Une utilisation historique de la colonie perdue
En menant son enquête, l’auteur découvre qu’est employée l’expression « colonie perdue » à partir des années 1830. Il était évident auparavant que pour survivre, les Britanniques avaient rejoint les Indiens. Mais au début du XIXème siècle intervient un changement de mentalité aux États-Unis. En contexte : un « Removal Act » pour repousser les Indiens au-delà du fleuve Mississippi, les esclaves des États du sud commencent à se rebeller et l’immigration irlandaise est au plus fort… Les « WASP » (White Anglo-Saxon Protestant) deviennent nerveux. Se renforce à cette période une haine de la mixité raciale et il devient illégal de se marier avec une autre « race ». Alors l’histoire de Roanoke surgit à nouveau.

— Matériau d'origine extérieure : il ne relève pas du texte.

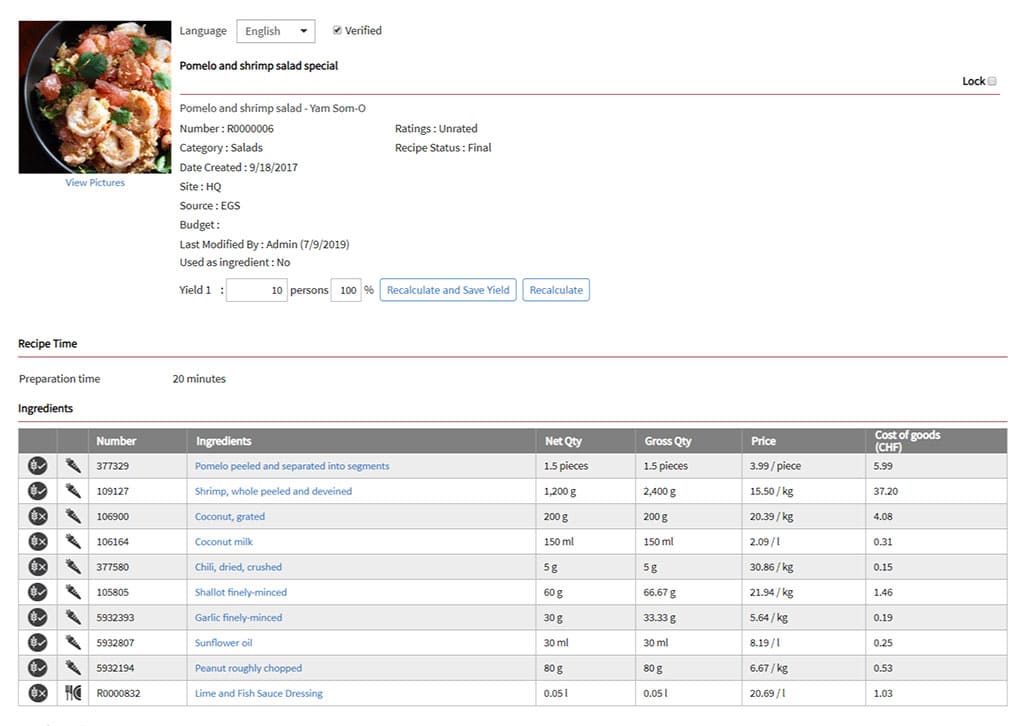1024x726 pixels.
Task: Click the carrot icon beside Coconut milk
Action: click(73, 542)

L’idée commune d’une insertion des « blancs » parmi les « rouges » n’est plus considérée comme une bonne réponse. Cela ne peut pas être la vérité. Comment des gens éduqués ont-ils pu rejeter si facilement la « civilisation » pour rejoindre les « barbares » ? La solution est donc ailleurs, plus romantique, plus mystérieuse : ils ont échoué, mais la colonie est morte pour la « cause ». Dès lors, la colonie et surtout Virginia Dare sont utilisées à des fins politiques.
Le cas Virginia Dare
Virginia Dare, premier enfant blanc à naître sur le sol américain, est très célèbre aux États-Unis. Des romans lui ont été consacrés, des études, des marques… Y compris de nos jours. Mais c’est la personne célèbre dont on sait le moins de choses. Selon l’auteur, deux éléments de la vie de cette fille sont connus : « Elle est née, elle a été baptisée ». Pourtant, en 1830, une résurgence de son nom apparaît dans l’imaginaire collectif. Le nom de Virginia Dare est utilisé de toute part. D’un côté, une idée germe selon laquelle la jeune fille aurait survécu au massacre des Indiens. En grandissant, elle a appris à vivre seule et à ne compter sur personne d’autre. Elle alimente le fantasme des lectrices et les idées des féministes : avec ce nouveau monde, les femmes peuvent être libres. De l’autre côté, pour les hommes blancs suprématistes, elle est devenue le symbole de ce qui se passe si vous laissez une fille blanche avec des sauvages. Elle est politisée pour envenimer la peur de l’autre, la peur de l’immigrant, la peur de toute personne non blanche, non anglo-saxonne et non protestante. Au final, « on en apprend plus sur ceux faisant les théories que sur les élisabéthains perdus », estime Andrew Lawler.
Le « big-bang » des États-Unis
Cette histoire marque également le « big-bang » du pays selon l’auteur. Elle a été le point de rencontre entre les Européens, les Indiens et les Africains (les esclaves issus des expéditions militaires abandonnées), et a brassé les ethnies pour la première fois dans un pays multiculturel fondé sur l’immigration. Mixité, « symbole de la grandeur de l’Amérique » d’après Andrew Lawler, attisant de nombreuses tensions également tant le racisme est imprégné dans le pays. La conclusion du livre est qu’on en sait tellement peu sur la colonie et sur Virginia Dare que les sujets sont libres d’interprétation. Chacun y projette ses propres pensées, ses fantasmes ou ses peurs. Autant de raisons pour lesquelles les Américains sont fascinés par la fameuse colonie perdue de Roanoke.